Lipid oxidation in meat can occur because of exposure to thermal and oxidative stress, which decreases the nutritional value, safety, and sensory properties of food products [51]. The TBARS values of sausages treated with GFSE and natural plant extract mixtures are shown in Fig. 3. The addition of GFSE to the sausage significantly increased lipid oxidation during the manufacturing process and storage of the products, and the amount of TBARSs was significantly higher in PC-treated sausages than in NC sausages (p < 0.05). Each plant extract mixture showed a remarkable effect in preventing lipid oxidation in sausages, and inhibited lipid oxidation until day 15 of refrigeration. These results can be attributed to the considerable amounts of polyphenols and flavonoids in the plant extract mixtures (Table 4). P. guajava extract, which is present in M1, M4, and M6, contains high amount of polyphenols, especially gallic acid [52]. The GFSE also contained these antioxidants, but at a much lower amount than the other mixtures, and it contained ascorbic acid and tocopherol [53]. However, it also acts as a pro-oxidant in sausages. The antioxidant effects of natural plant extracts can be hindered by the extraction method and storage conditions owing to their high sensitivity to external factors [54]. Ascorbic acid, tocopherol, and some phenolic compounds can also promote oxidation when combined with iron and copper in foods or when the concentration of specific antioxidants is too high [55]. Therefore, all the natural plant extract mixtures used herein were suitable for the prevention and inhibition of lipid oxidation in sausages.
CONCLUSION
We evaluated the antimicrobial activities of 96 natural extract candidates against L. monocytogenes, C. perfringens, Salmonella spp., and E. coli and selected six natural materials with excellent antibacterial activities.
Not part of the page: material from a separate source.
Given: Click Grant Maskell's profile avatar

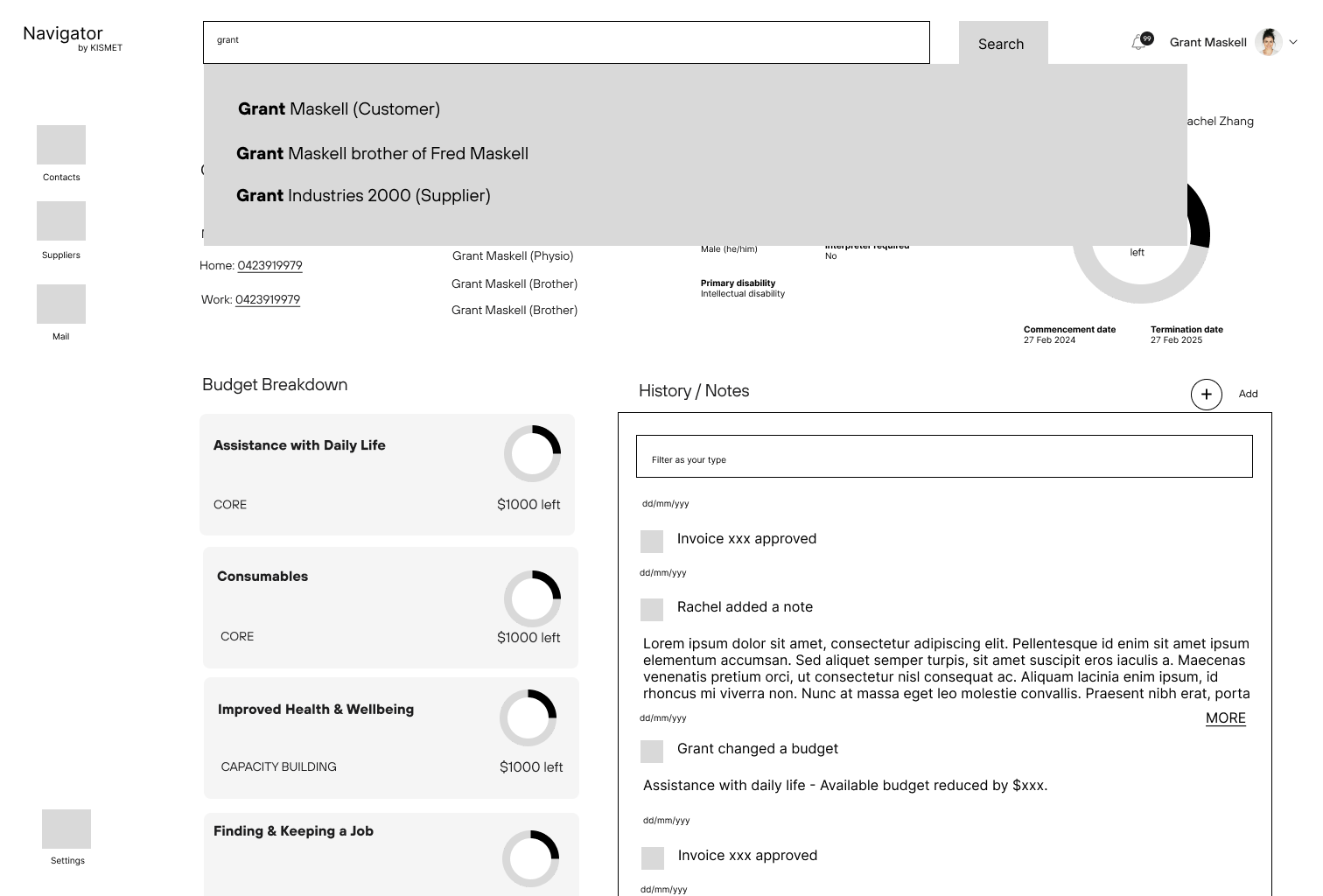Looking at the screenshot, I should [x=1268, y=42].
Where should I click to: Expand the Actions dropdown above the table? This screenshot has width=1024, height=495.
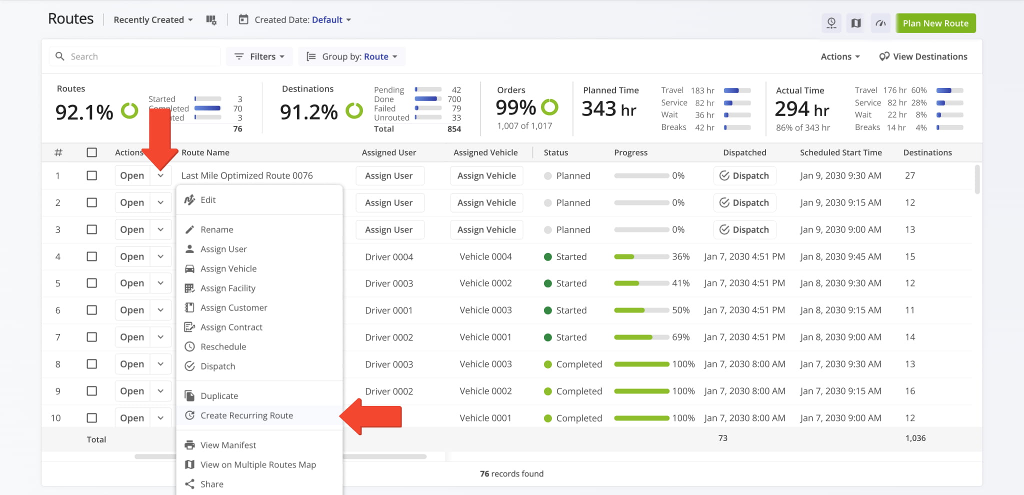click(x=840, y=56)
The antioxidant and antimicrobial effects of the six selected natural extracts on the sausages were investigated. The lipid oxidation and growth of C. perfringens were analyzed. Overall, our findings confirmed the antimicrobial activities and lipid oxidation effects of the six selected natural extracts during storage, suggesting that these natural products may be good substitutes for GFSEs. Accordingly, the extracts prepared in this study show potential for application as natural preservatives in meat products.